Some levels were very difficult for me. The boys that I liked didn’t like me back. On the block I lived on, I liked Marty, but Marty didn’t like me, but his younger brother Julie liked me, so I liked him back. Seymour Weisberg worked for the New York Aquarium. It was my favorite date because he took me behind the scenes to show me what working at the aquarium was like.


Do you remember your first date? Where did you go? How did you get there?
Not really. I was a tomboy, so I wasn’t asked out on dates a lot. Instead the boys asked me to play sports and the girls asked me to play jump rope. The date with Seymour Weisberg was one of my first dates. We took the train to the aquarium.

What language was spoken in your home?
English. My mother and father spoke Yiddish when they didn’t want us to know what they were talking about. But we started to understand some of it.


What type of clothes did you wear when you were little?
My father was a tailor so he made us coats or something special to wear. In the Bronx Junior High School in the 1930s, we wore white middie blouse, a black tie, black skirt, and black stockings. No other junior high school wore this in New York City. We didn’t wear shorts to school, so we wore black bloomers under our skirts. We would also wear the bloomers for gym.


What were some of your favorite toys or activities?
I played jump rope, double Dutch rope, and the high lo rope game held by two people. The game was played by elevating the rope. We played ball games such as handball. The rhyme one two three O’Leary game was played with a ball. Clapsy was part of the one two three O’Leary game, where you clapped hands, or stomped your feet for stampsy clapsy. I played hide and go seek and box ball. We played potsy games with chalk. There were two variations: piece of folded can top or piece of class or a rock that was yours to use for the whole game. Potsy was the thing you threw.


How strict were your parents?
Very strict because they were both working. After school, we put our books upstairs and had a glass of milk and cookies and then we could go downstairs and play the previous games. We had to be back up in the house by 4:30 and wash our hands and set the table for supper. When I was older, I had to peel so many potatoes and put them in the water. I had to practice for one hour on the violin. There were no strict rules because we were doing things all the time and there was always homework.

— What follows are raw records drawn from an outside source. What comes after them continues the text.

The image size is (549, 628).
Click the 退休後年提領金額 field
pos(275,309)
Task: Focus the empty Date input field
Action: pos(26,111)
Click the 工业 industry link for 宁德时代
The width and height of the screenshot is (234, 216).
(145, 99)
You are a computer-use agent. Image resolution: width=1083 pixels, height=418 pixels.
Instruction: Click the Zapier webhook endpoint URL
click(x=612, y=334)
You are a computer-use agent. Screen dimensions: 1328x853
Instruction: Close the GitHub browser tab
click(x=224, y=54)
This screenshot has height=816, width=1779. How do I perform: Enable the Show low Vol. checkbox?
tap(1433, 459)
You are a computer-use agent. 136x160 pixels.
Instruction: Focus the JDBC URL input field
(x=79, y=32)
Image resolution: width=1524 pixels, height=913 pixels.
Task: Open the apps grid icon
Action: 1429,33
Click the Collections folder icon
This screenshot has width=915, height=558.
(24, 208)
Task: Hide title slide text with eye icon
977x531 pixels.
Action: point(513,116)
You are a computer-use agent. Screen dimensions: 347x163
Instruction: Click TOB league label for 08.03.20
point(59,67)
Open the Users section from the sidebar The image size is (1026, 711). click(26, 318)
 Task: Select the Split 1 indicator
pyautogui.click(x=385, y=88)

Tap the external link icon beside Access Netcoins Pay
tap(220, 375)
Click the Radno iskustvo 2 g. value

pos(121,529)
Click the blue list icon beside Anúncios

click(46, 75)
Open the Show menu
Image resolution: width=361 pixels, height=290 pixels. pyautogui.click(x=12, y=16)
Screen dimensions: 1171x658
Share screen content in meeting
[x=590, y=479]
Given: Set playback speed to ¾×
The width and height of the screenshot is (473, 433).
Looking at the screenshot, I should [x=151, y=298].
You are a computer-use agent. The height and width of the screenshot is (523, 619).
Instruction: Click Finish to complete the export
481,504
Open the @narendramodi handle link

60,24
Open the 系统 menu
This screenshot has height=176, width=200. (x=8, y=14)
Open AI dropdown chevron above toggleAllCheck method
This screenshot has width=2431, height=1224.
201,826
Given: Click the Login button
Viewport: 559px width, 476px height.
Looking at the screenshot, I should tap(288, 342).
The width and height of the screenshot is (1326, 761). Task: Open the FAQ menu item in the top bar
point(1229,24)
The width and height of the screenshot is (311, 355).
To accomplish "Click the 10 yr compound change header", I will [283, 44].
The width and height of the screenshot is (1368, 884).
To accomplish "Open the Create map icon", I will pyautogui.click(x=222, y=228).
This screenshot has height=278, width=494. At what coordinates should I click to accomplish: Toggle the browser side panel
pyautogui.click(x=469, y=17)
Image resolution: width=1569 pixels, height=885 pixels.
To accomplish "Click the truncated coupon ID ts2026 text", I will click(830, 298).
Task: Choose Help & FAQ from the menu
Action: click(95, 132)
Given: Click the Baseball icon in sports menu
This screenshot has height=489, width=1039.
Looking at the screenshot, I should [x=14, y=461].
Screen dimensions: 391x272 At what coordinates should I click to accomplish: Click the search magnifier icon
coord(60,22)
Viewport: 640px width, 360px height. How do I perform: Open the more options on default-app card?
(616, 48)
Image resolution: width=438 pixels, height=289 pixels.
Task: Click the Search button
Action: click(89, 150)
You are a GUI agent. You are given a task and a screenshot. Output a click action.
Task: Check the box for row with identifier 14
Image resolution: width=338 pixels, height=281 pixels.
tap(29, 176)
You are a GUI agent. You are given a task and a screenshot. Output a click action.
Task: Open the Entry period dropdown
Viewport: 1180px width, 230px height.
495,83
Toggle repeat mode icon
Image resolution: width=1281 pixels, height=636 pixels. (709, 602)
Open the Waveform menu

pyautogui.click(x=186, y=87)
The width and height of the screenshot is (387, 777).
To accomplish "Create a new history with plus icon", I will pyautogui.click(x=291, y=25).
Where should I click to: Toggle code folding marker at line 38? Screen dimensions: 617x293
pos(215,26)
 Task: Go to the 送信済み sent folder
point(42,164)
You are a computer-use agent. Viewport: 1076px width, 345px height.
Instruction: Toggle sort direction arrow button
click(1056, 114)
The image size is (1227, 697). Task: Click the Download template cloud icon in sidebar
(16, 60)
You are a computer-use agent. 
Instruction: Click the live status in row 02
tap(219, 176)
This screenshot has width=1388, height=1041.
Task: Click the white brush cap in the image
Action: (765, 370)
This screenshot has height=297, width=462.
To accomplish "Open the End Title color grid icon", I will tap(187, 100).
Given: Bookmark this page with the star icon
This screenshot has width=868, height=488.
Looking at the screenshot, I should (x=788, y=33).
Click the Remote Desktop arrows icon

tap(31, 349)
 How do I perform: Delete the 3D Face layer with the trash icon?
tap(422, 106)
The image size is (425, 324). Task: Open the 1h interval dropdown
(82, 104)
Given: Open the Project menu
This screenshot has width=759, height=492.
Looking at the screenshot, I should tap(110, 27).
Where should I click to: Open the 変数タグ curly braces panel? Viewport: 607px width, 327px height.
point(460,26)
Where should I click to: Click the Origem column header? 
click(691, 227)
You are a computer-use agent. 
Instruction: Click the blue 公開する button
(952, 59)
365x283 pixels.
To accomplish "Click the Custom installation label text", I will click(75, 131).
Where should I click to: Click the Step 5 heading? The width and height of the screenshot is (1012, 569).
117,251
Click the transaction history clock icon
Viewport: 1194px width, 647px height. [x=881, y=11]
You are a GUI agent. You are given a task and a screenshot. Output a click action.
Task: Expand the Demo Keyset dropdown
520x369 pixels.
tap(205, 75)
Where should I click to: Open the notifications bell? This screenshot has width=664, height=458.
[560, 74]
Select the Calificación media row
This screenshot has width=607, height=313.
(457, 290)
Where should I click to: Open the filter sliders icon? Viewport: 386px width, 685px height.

Did your family go on any trips every year?
My father’s older sister and her family owned a farm in Fitchville, Connecticut. We would go there for two weeks and stay in Tanta Sadie’s facilities and work on her farm. We swam in the Connecticut River, hiked, picked wild strawberries, and watched the cows get milked. My mother and father had a house in Coney Island for about three years, and we went to school there. I went on the boardwalk and swam in the ocean. Also we went to Manhattan to visit Bubba on 98th street and Park Avenue.


How religious was your family?
My grandparents were very religious, and my father and mother were religious. We went to temple for the holidays. Momma lit the candles for shabbas. I didn’t really have any non-Jewish friends.